Równowaga emocjonalna w odcinku była zepsuta. Myślę też, że wszyscy aktorzy byli przyjaciółmi, a zrobiliśmy tak wiele odcinków, które zmieniły się w rodzinę, że to było – po prostu zrobiłeś „Nie chcę być tak negatywny i traktować ich wszystkich jako problemów dla Pam i Jima, prawda? Więc to była wiadomość po przeczytaniu stołu” – ujawnił Daniels.

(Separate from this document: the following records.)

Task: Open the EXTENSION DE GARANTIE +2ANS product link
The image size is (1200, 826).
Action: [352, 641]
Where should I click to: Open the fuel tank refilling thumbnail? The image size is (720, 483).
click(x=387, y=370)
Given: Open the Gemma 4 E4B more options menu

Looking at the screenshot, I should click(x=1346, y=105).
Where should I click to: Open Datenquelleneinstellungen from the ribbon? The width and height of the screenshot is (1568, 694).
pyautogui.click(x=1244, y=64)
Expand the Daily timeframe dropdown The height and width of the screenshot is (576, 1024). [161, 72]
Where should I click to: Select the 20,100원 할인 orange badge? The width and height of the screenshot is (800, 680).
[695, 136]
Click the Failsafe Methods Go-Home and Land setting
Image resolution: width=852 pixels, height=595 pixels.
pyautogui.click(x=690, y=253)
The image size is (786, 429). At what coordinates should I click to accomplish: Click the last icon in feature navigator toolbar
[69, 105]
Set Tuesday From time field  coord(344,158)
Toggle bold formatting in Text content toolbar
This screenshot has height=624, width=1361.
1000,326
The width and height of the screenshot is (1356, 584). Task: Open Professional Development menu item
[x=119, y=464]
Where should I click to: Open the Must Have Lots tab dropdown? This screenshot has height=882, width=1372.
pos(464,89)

Plan B: Kultowy taniec Dunder Mifflin' Forever
Odkąd personel zdecydował się zlitować się nad Jimem i Pam w dniu ślubu, żaden koń nie został zaproszony na wesele. Zamiast tego cały personel Dunder Mifflin tańczył do piosenki Chrisa Browna „Forever”, inspirowanej prawdziwym, wirusowym wideo!
„Ten film był taki radosny i zabawny. To było oczywiste, że przyjaciele i rodzina par i pomyśleliśmy, że byłoby całkiem zabawne i błędne, gdyby Michael (w tej roli Steve Carell) utożsamiał współpracowników z biura jako ukochaną bliską rodzinę i przyjaciół Jima i Pam i zrobili to samo rzecz”, wyjaśniła Mindy Kaling.
"Ale wtedy, kiedy go prezentowaliśmy, to tak zabawne, że nasza obsada idzie do ołtarza, że po prostu stała się tam, gdzie Jim i Pam też to polubili. Gdyby nie zrobili sekretnego ślubu, oni zejście na dół i tańce byłyby okropne i zrujnowałyby ten moment."
Cała sekwencja taneczna została idealnie zmiksowana ze scenami z pierwszego ślubu Jima i Pam na łodzi. Feig powiedział: „Nadal czuję się tak emocjonalnie oglądając to, ponieważ jest tak piękny” – dodał. "Sposób, w jaki porusza się tam i z powrotem między tymi dwoma."
Ślub był rzeczywiście bardzo emocjonalny. Z koniem lub bez, fani byli zadowoleni z Jima i Pam i nadal są, nawet ponad dekadę później!